Following is a transcript of his remarks:
We're excited about emerging data in the neoadjuvant setting in melanoma. We have the NADINA study, which is scheduled for presentation tomorrow by Christian Blank at the plenary session. This is a study that is randomizing patients with macroscopic local-regionally advanced disease into the neoadjuvant combination of ipilimumab [Yervoy] and nivolumab [Opdivo] followed by surgery and adjuvant nivolumab, or surgery upfront followed by adjuvant nivolumab. This is an exciting study. Being at a plenary, my prediction is it's going to be a positive study. It would have a major impact on clinical practice in this setting in melanoma.
Now this builds upon the S1801 SWOG study, which tested neoadjuvant pembrolizumab [Keytruda] versus surgery and adjuvant pembrolizumab. So it's exciting that we're moving the field forward now with combinations.

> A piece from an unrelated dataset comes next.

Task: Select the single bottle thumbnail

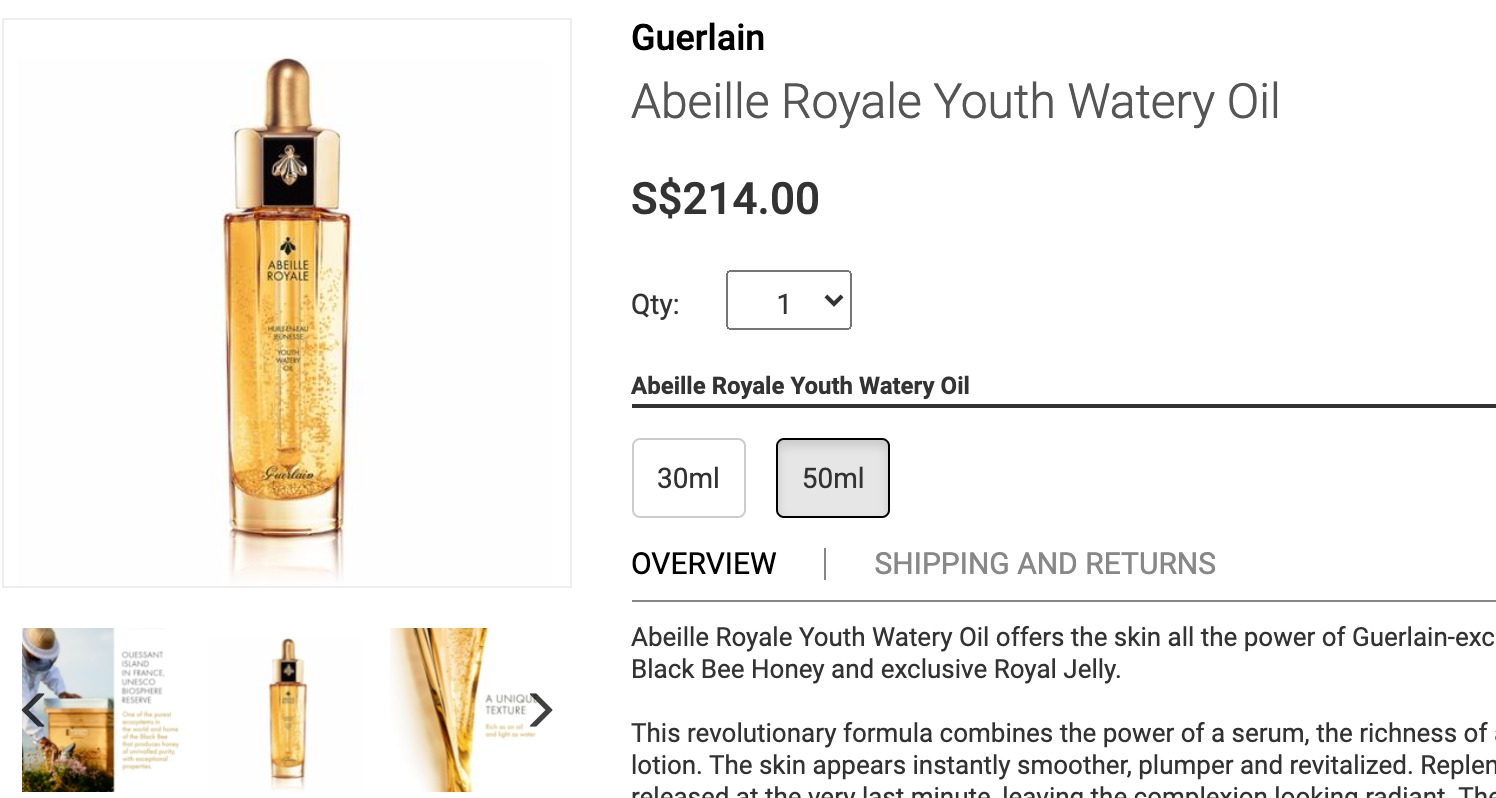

Now, the other neoadjuvant study, which was presented yesterday at the oral melanoma session was the daromun phase III study (PIVOTAL), which tested the combination of the antibody cytokine fusion of L19 interleukin-2 and L19 TNF [tumor necrosis factor]. This is given injectable into the tumor weekly for four doses, followed by surgery as compared to surgery upfront. This was a positive study. It's a pivotal study for this regimen, and the study met the primary endpoint of recurrence-free survival. [It] was also positive in terms of distant metastasis-free survival. Toxicities were manageable and no, let's say, systemic immune-mediated adverse events related to the regimen itself. This is exciting as well, and I think it'll move this field forward.
Now other exciting developments were the triplet combinations presented yesterday at the oral session as well was the by Paolo Ascierto, which tested the triplet of ipilimumab 1 mg/kg given once every 8 weeks in combination with relatlimab [Opdualag]-nivolumab given every 4 weeks for two doses. This was a phase II study, about 46 patients. The response rate was 59%. The complete response rate was 17%.
But importantly, what we observed is that on long-term follow-up, at 4 years, 72% of patients were alive on the study and 52% of patients had no evidence of disease recurrence. So recurrence-free survival was 52%. So this is exciting data. The toxicity profile appears manageable as well, not worse than [ipilimumab 3 mg/kg plus nivolumab 1 mg/kg], for example.
Now in terms of sequencing of immunotherapy and targeted therapy for BRAF-mutant melanoma, the study presented by Caroline Robert yesterday at the oral session as well showed interesting data. There was no significant differences in terms of progression-free survival between upfront ipilimumab-nivolumab, or an induction phase with encorafenib [Braftovi]-binimetinib [Mektovi] for 3 months, followed by ipilimumab-nivolumab. But suggested that for patients who have high LDH [lactate dehydrogenase], more than two times the upper limit of normal, and with liver metastasis, that these patients may benefit from the induction [encorafenib-binimetinib], followed by ipilimumab-nivolumab.